• **Records provided**
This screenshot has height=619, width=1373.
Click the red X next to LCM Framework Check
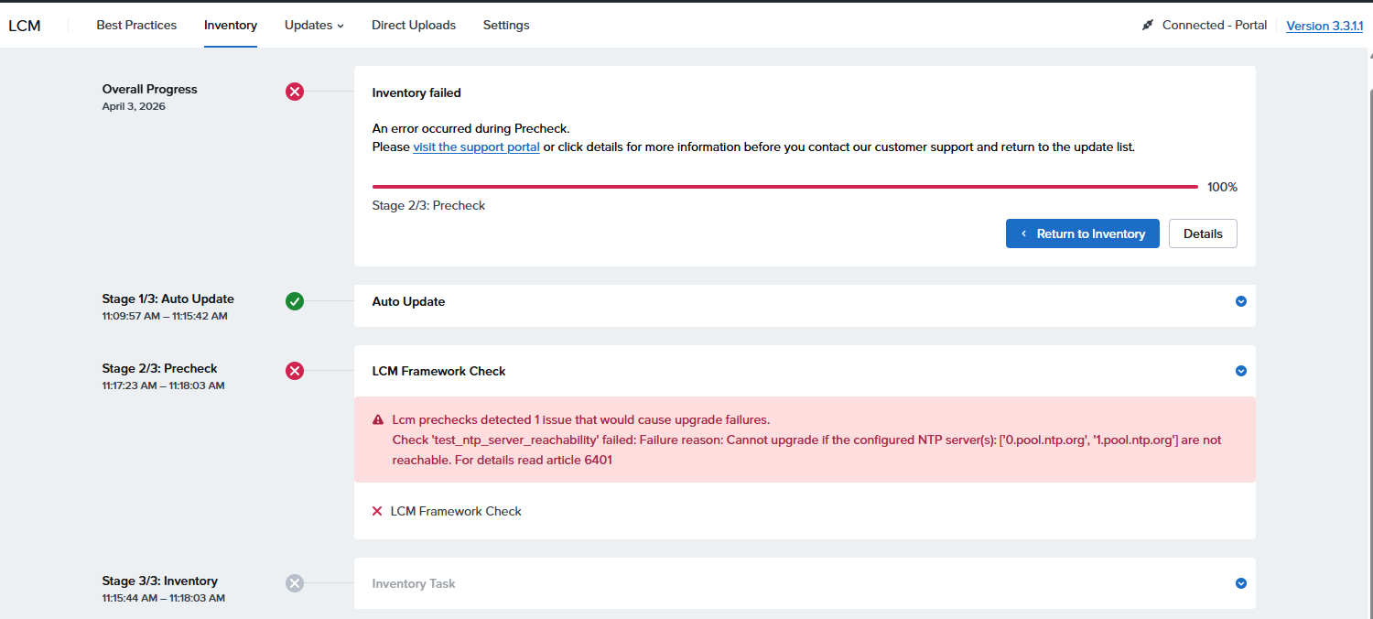[x=377, y=511]
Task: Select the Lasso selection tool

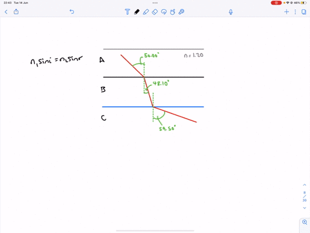Action: click(x=163, y=12)
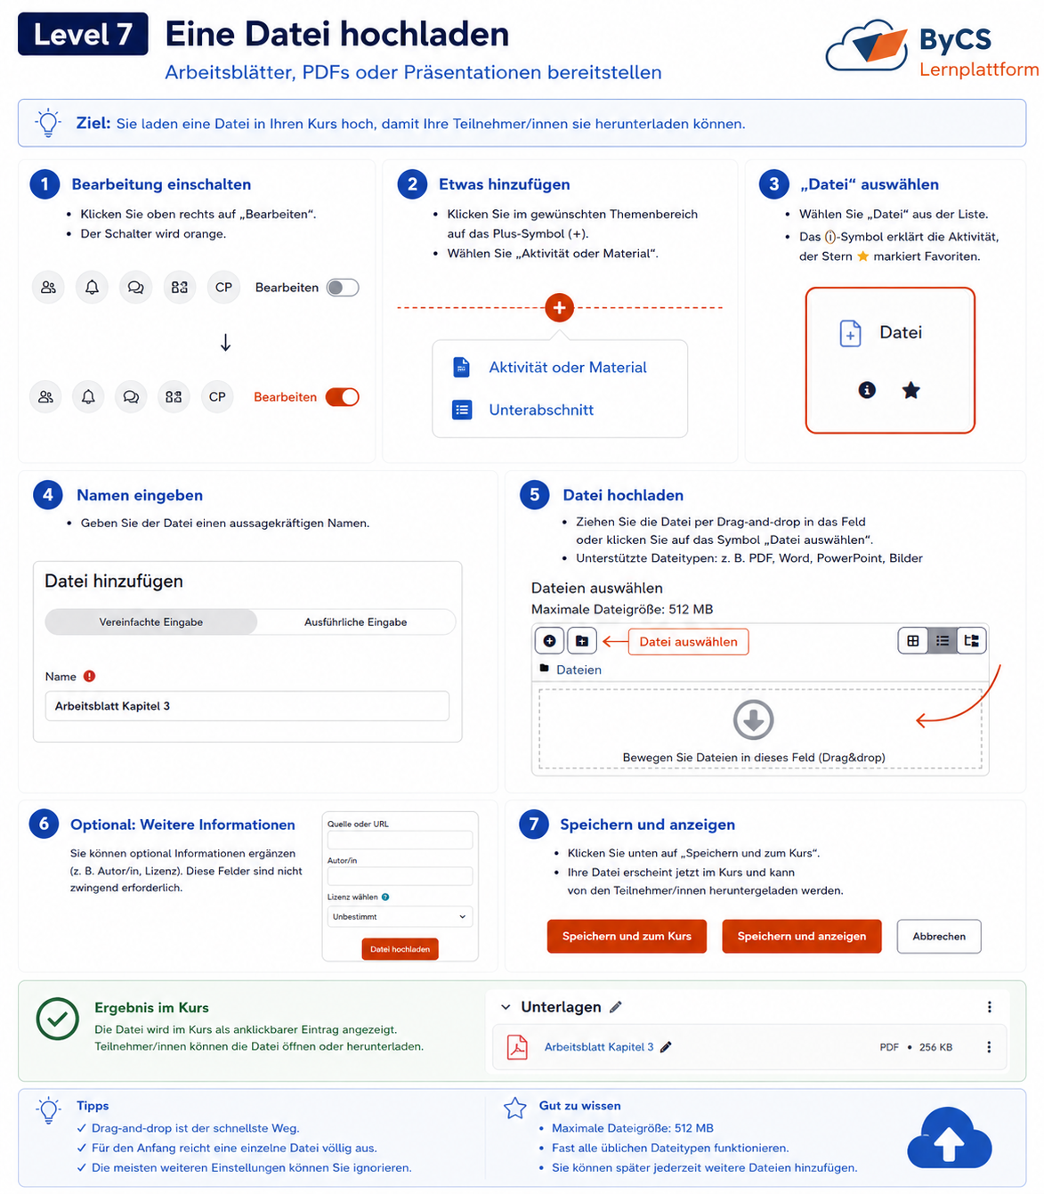
Task: Enable the grey Bearbeiten switch
Action: tap(343, 288)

• **Your assignment**
Write the listing above out again exactly, but not the images it holds.

• **Expected answer**
This screenshot has height=619, width=1373.
Click the red X next to LCM Framework Check
[x=377, y=511]
Task: Select the Lasso selection tool

Action: click(x=163, y=12)
Task: Enable the grey Bearbeiten switch
Action: tap(343, 288)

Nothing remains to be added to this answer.